• INSTRUCTIONS TO FOLLOW: From the data below, set down exactly the lines between the one holding "The height and width of the screenshot is (416, 720)." and the one holding "Task: Zoom in on the Lao PDR map", inclusive, and no others.

• Stored entries:
=-=-=
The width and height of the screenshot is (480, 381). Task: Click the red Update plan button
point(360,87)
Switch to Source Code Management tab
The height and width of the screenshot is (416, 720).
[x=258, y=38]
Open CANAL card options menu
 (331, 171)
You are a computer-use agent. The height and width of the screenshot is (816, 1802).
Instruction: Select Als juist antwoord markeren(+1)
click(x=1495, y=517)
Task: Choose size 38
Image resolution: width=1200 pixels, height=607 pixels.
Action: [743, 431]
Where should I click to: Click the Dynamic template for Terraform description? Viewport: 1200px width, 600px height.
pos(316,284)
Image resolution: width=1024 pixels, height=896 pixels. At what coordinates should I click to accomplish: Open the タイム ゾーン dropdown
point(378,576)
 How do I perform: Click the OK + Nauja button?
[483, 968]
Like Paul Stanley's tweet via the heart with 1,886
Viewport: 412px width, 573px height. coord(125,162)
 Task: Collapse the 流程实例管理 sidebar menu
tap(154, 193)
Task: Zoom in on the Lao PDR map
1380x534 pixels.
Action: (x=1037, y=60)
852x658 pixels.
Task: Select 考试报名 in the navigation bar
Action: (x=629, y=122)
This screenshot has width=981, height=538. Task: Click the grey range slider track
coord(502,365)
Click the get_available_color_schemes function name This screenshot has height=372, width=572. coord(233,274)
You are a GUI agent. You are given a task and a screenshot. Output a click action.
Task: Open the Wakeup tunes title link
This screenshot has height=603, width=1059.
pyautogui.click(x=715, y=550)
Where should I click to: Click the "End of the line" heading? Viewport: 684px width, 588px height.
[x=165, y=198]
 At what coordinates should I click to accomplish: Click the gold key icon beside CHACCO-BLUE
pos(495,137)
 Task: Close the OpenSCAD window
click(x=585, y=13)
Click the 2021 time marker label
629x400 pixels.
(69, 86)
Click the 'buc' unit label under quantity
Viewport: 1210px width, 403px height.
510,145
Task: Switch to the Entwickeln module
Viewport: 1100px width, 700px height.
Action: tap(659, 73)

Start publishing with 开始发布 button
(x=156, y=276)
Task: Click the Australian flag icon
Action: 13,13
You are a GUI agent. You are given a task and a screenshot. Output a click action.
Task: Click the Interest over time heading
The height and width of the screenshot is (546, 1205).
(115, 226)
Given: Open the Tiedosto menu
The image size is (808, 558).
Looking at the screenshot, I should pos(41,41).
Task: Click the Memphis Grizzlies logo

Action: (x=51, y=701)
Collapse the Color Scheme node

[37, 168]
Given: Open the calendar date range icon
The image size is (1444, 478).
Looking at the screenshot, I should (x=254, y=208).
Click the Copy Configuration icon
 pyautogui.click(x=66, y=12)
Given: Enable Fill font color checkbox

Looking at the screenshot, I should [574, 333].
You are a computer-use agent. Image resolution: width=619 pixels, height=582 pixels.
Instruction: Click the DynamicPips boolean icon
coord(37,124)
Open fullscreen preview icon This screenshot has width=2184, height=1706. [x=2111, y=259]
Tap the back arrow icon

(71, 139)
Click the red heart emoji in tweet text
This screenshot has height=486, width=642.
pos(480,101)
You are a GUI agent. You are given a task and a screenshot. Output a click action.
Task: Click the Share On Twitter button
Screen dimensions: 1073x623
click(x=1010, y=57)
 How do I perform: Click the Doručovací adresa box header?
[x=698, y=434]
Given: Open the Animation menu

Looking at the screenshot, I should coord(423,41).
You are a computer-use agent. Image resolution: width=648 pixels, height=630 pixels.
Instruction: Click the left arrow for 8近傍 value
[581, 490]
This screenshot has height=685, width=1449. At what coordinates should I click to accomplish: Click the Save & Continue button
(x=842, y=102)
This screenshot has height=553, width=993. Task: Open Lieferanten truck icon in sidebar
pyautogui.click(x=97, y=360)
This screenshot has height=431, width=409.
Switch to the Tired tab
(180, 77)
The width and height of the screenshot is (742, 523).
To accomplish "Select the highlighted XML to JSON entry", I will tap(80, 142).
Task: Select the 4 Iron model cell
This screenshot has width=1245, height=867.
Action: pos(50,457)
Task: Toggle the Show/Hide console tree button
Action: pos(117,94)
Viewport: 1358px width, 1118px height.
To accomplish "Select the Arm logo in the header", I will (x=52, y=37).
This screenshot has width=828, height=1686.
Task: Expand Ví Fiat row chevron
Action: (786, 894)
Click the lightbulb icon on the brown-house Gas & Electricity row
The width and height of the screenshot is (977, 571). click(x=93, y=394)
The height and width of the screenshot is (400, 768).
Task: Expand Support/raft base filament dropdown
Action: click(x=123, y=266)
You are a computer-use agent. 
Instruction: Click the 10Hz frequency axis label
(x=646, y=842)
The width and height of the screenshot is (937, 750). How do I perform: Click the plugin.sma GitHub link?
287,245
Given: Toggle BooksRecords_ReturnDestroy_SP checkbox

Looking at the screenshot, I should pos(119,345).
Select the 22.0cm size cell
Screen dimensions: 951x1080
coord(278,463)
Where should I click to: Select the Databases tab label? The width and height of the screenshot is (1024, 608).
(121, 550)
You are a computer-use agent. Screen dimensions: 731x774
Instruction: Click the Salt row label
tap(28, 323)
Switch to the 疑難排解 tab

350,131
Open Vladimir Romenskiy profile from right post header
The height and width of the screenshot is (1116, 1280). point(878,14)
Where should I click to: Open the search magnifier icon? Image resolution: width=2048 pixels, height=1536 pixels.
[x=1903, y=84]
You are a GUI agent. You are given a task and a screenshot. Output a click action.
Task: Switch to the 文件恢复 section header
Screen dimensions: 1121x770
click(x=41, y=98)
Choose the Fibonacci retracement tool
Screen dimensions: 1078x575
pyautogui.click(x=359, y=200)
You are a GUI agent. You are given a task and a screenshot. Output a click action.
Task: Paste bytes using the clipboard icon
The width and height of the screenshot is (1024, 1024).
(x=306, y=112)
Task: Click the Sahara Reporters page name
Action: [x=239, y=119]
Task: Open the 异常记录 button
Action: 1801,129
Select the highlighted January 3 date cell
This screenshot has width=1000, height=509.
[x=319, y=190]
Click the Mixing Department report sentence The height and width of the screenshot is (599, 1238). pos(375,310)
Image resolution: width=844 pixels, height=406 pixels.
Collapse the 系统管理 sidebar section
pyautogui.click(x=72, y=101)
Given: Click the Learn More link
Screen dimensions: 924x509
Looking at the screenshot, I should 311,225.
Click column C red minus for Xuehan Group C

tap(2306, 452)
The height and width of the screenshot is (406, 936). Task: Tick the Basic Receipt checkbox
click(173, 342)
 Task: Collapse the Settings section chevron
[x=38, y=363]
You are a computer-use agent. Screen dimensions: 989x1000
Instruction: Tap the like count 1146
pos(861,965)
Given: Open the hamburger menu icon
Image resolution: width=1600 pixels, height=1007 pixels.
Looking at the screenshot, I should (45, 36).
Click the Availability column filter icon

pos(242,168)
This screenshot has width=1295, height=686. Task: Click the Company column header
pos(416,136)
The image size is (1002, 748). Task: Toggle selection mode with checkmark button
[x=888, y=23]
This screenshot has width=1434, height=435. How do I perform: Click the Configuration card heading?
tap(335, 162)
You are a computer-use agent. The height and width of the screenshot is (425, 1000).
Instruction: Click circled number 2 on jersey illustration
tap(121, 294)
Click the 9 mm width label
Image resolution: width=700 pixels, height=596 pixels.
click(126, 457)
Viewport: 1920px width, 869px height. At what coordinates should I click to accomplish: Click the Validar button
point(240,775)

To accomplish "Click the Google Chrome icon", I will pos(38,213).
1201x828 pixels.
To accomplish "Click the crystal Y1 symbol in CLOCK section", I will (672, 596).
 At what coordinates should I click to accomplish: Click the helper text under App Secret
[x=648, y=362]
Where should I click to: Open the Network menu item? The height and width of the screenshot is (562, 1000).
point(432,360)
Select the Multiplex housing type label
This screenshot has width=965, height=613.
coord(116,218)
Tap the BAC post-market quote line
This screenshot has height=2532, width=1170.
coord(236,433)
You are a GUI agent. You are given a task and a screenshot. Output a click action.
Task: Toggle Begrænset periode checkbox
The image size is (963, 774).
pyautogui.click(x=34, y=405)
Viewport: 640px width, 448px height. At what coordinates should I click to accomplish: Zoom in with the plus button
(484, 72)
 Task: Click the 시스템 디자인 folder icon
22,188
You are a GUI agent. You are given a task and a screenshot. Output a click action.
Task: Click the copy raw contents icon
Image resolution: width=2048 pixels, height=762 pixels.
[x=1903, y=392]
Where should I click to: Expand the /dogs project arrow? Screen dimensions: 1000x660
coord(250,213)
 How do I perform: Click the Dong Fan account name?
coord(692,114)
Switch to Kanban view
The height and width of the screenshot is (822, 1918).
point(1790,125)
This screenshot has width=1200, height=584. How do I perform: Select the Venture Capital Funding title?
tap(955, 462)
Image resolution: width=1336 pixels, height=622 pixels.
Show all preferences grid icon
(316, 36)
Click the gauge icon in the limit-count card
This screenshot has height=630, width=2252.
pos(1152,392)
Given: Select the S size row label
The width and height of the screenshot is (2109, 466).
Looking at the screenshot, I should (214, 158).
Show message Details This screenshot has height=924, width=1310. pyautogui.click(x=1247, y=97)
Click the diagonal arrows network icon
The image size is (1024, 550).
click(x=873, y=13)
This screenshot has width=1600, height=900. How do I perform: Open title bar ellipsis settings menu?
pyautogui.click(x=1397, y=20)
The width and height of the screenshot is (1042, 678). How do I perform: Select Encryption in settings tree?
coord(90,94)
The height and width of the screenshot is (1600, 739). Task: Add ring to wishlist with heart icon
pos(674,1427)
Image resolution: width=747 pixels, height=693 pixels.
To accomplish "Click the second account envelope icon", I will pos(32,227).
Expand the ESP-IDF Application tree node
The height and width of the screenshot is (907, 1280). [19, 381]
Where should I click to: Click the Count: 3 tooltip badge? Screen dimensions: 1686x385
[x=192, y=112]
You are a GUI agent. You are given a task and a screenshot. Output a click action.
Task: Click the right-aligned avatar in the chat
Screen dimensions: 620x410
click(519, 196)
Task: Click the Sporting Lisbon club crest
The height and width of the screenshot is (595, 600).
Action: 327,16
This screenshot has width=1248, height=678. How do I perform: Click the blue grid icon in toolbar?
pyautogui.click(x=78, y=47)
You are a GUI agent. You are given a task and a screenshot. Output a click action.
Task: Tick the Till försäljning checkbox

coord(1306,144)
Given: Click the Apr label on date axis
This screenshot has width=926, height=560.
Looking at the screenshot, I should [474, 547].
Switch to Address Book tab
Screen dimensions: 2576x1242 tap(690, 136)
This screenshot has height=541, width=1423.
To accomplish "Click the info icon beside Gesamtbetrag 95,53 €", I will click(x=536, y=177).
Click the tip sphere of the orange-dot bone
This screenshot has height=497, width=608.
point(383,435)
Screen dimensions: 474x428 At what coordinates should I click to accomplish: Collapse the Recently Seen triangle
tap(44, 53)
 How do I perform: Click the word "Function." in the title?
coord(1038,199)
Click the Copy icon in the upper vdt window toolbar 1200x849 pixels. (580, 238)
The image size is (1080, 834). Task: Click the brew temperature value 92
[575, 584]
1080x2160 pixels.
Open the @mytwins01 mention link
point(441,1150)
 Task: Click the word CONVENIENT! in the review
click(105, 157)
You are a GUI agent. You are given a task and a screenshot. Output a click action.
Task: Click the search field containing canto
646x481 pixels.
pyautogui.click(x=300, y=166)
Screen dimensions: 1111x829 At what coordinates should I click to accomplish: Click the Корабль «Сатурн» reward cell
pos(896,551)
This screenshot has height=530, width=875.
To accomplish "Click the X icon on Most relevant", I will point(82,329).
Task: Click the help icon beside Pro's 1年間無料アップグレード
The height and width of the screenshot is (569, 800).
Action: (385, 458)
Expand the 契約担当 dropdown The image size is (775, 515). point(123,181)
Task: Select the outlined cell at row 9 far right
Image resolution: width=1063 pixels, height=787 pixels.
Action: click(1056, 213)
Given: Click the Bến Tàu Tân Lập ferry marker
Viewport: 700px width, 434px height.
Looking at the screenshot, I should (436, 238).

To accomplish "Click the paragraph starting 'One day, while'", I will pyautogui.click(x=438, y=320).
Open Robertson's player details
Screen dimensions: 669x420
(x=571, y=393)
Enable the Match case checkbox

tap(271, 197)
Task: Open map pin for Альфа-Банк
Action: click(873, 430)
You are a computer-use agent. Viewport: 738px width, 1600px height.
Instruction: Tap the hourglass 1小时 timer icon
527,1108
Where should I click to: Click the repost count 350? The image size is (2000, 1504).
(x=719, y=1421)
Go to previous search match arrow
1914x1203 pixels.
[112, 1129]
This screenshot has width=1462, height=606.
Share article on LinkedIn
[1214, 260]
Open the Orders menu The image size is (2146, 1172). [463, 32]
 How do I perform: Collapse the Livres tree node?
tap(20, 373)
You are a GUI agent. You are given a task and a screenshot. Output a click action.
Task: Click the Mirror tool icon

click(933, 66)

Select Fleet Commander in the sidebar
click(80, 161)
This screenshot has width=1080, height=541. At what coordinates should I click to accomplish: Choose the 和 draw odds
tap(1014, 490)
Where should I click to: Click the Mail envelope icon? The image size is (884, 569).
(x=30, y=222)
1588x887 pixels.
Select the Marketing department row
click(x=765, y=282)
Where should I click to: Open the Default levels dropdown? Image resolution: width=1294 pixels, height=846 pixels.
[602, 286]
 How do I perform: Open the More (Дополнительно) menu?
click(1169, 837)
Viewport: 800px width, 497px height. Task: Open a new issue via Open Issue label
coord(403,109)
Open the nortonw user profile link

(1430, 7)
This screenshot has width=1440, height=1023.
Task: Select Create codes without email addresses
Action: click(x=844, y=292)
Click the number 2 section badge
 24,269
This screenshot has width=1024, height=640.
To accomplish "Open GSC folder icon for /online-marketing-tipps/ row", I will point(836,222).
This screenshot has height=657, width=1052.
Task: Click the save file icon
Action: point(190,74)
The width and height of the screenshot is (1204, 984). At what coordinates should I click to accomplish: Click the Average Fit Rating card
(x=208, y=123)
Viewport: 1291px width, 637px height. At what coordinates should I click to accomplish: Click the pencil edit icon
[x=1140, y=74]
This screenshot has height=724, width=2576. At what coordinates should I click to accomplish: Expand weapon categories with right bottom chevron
=-=-=
• TASK OUTPUT:
The height and width of the screenshot is (416, 720).
[x=258, y=38]
Open CANAL card options menu
 (331, 171)
You are a computer-use agent. The height and width of the screenshot is (816, 1802).
Instruction: Select Als juist antwoord markeren(+1)
click(x=1495, y=517)
Task: Choose size 38
Image resolution: width=1200 pixels, height=607 pixels.
Action: [743, 431]
Where should I click to: Click the Dynamic template for Terraform description? Viewport: 1200px width, 600px height.
pos(316,284)
Image resolution: width=1024 pixels, height=896 pixels. At what coordinates should I click to accomplish: Open the タイム ゾーン dropdown
point(378,576)
 How do I perform: Click the OK + Nauja button?
[483, 968]
Like Paul Stanley's tweet via the heart with 1,886
Viewport: 412px width, 573px height. coord(125,162)
 Task: Collapse the 流程实例管理 sidebar menu
tap(154, 193)
Task: Zoom in on the Lao PDR map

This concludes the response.